JAKARTA - Komisi Pemberantasan Korupsi (KPK) memberikan sinyal kuat bahwa kasus dugaan korupsi terkait kuota haji khusus akan segera memasuki babak baru. Harapan akan keadilan bagi para calon jamaah haji yang mungkin dirugikan kini semakin membara.
Pelaksana Tugas Deputi Penindakan dan Eksekusi KPK, Asep Guntur Rahayu, mengungkapkan perkembangan signifikan ini. "Dalam waktu dekat mudah-mudahan kami sudah bisa melangkah ke tahap yang lebih pasti, " ujarnya di Jakarta, Minggu, memberikan secercah harapan bagi pemberantasan korupsi di Indonesia.
Untuk itu, Asep meminta dukungan penuh dari masyarakat agar proses hukum yang tengah berjalan dapat berjalan lancar dan efektif. Dukungan publik sangat penting untuk memastikan transparansi dan akuntabilitas dalam penanganan kasus ini.

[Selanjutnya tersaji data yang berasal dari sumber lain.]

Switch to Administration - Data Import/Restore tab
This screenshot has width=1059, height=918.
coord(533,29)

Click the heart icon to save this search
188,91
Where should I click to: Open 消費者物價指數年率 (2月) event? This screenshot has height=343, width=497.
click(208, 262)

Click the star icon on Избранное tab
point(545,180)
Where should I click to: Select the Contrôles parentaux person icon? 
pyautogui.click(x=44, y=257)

Sejumlah pihak telah dipanggil dan dimintai keterangan oleh KPK terkait dugaan penyimpangan dalam kuota haji khusus. KPK bergerak cepat untuk mengumpulkan bukti dan informasi yang diperlukan.
"Beberapa telah kami minta keterangan terkait masalah haji. Ya, mohon di-support (didukung, red.), " kata Asep.

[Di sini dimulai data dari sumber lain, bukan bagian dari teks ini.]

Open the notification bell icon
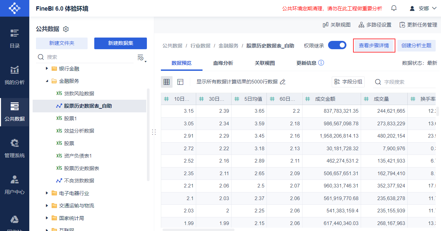 coord(394,8)
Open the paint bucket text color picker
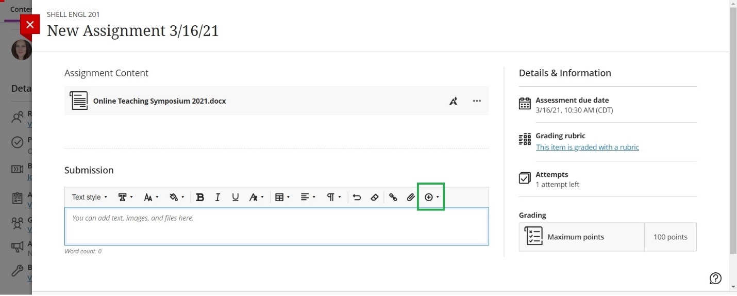737x296 pixels. coord(177,197)
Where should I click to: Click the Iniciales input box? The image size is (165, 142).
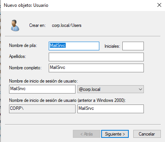133,46
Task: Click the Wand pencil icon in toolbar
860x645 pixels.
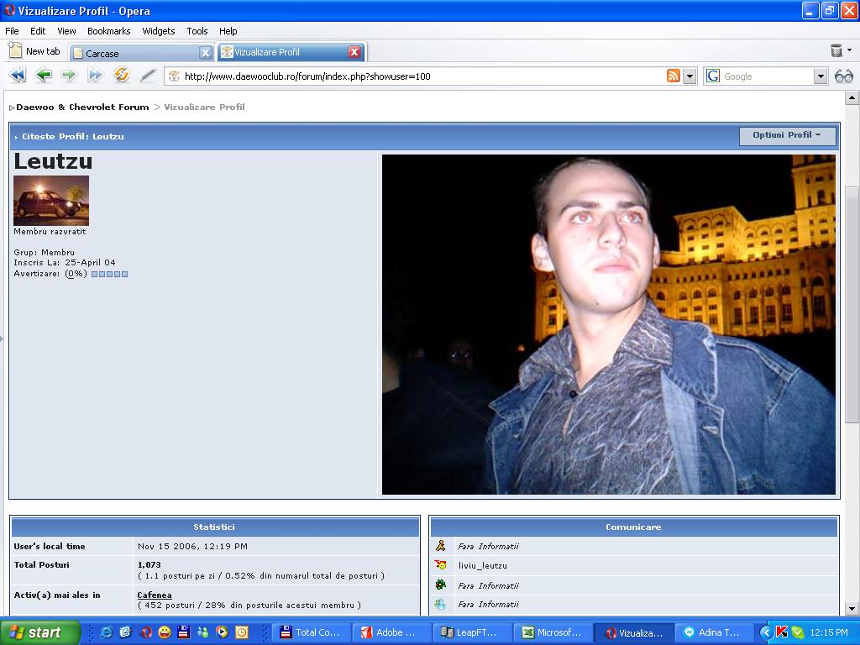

Sebelumnya, pada 20 Juni 2025, KPK telah mengonfirmasi pemanggilan beberapa tokoh penting, termasuk Ustadz Khalid Basalamah dan Kepala Badan Pelaksana Badan Pengelola Keuangan Haji (BPKH), Fadlul Imansyah.
Ketua KPK, Setyo Budiyanto, pada kesempatan terpisah mengungkapkan bahwa praktik korupsi dalam kuota haji khusus tidak hanya terjadi pada tahun 2024, melainkan juga tahun-tahun sebelumnya. Hal ini menunjukkan bahwa masalah ini telah berlangsung lama dan memerlukan penanganan yang komprehensif.

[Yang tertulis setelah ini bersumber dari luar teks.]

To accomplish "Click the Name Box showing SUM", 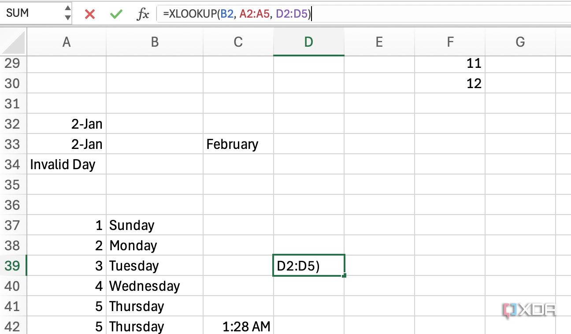I will pyautogui.click(x=31, y=13).
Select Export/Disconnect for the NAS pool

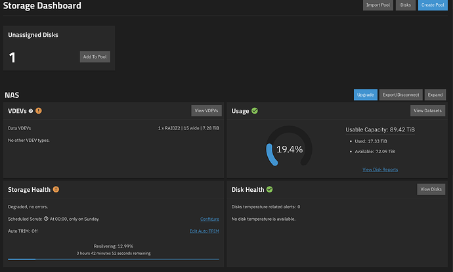400,95
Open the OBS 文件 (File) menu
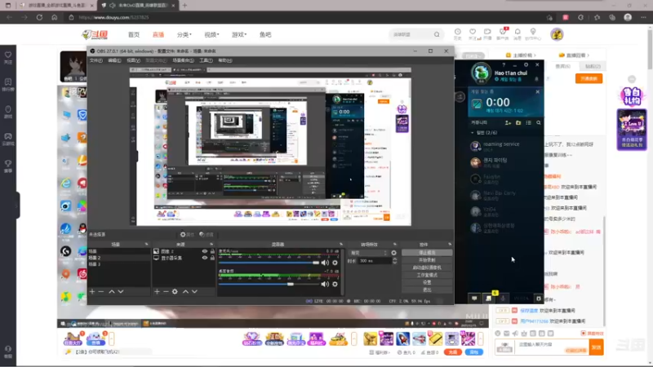 click(96, 60)
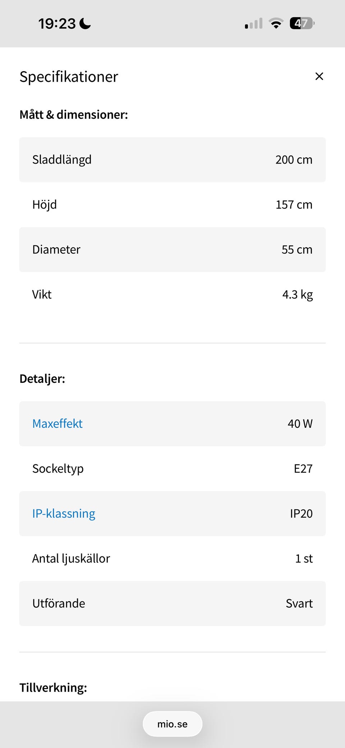Tap the cellular signal bars
This screenshot has height=748, width=345.
pyautogui.click(x=254, y=24)
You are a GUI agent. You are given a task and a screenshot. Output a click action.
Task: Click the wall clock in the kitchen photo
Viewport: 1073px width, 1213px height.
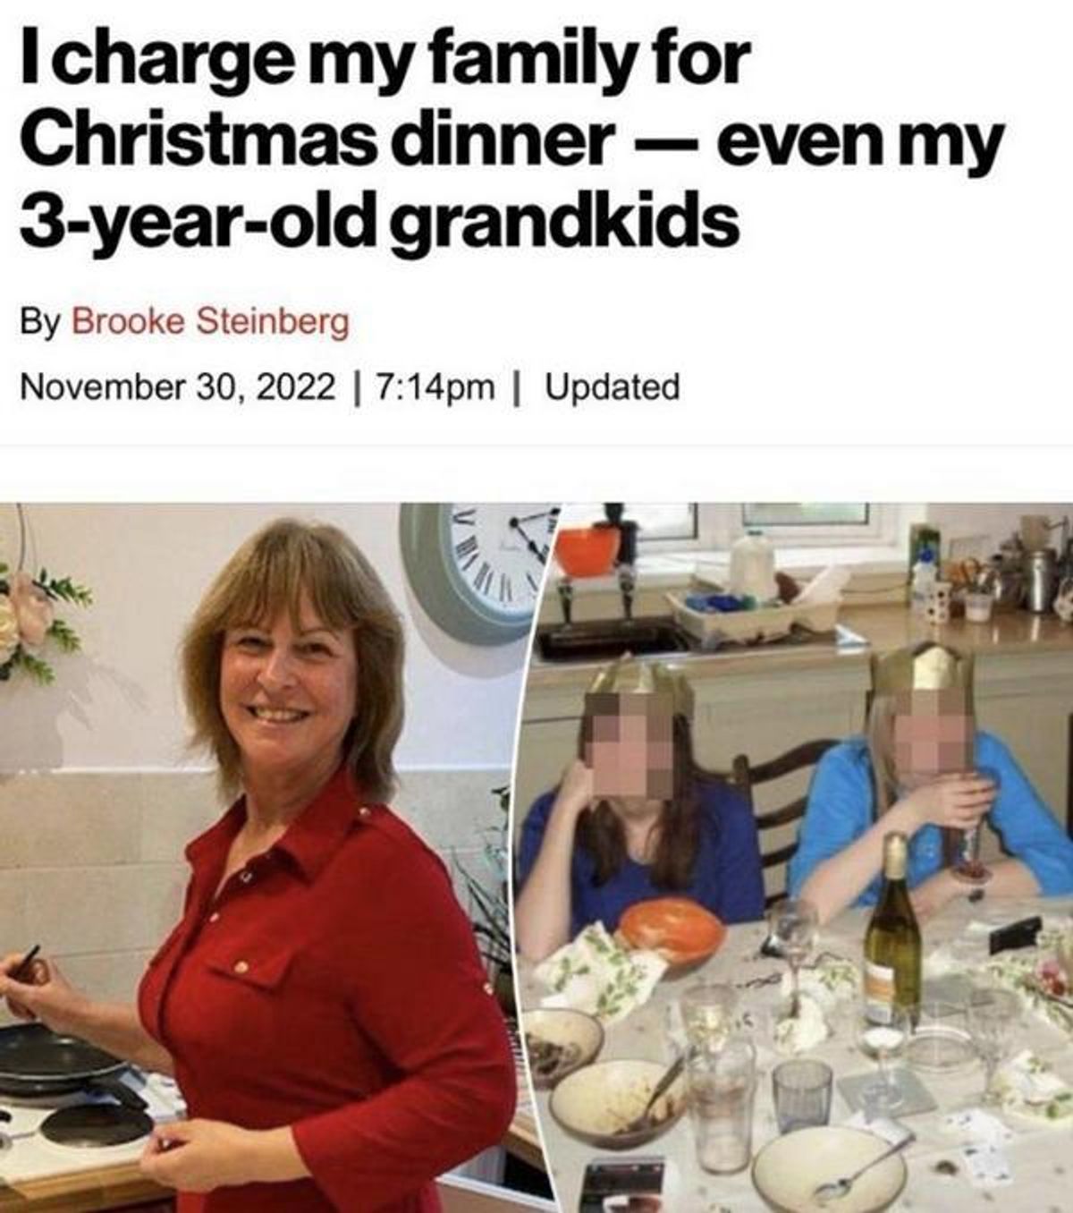click(479, 568)
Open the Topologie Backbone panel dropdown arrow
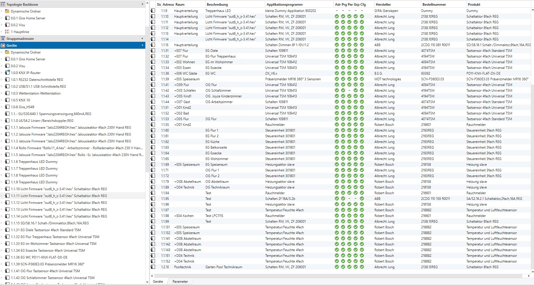This screenshot has height=285, width=534. (142, 5)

Pansus Angket Haji DPR RI juga menyoroti sejumlah kejanggalan dalam penyelenggaraan ibadah haji tahun 2024. Salah satu poin utama yang menjadi perhatian adalah pembagian kuota 50:50 pada alokasi 20.000 kuota tambahan yang diberikan oleh Arab Saudi.
Saat itu, Kementerian Agama membagi kuota tambahan tersebut, dengan 10.000 dialokasikan untuk haji reguler dan 10.000 untuk haji khusus. Pembagian ini menimbulkan pertanyaan dan kecurigaan terkait potensi penyimpangan.
Kasus ini menjadi sorotan tajam, mengingatkan kita betapa pentingnya pengawasan dan transparansi dalam pengelolaan dana haji. Bayangkan, dana yang seharusnya digunakan untuk memfasilitasi ibadah umat Muslim justru diselewengkan untuk kepentingan pribadi. Ini bukan hanya pelanggaran hukum, tapi juga pengkhianatan terhadap kepercayaan umat.
Kini, masyarakat menanti dengan harapan agar KPK dapat mengungkap tuntas kasus ini dan membawa para pelaku ke meja hijau. Keadilan harus ditegakkan, dan hak-hak calon jamaah haji harus dilindungi. Semoga langkah KPK ini menjadi momentum untuk membersihkan praktik-praktik kotor dalam penyelenggaraan ibadah haji di Indonesia.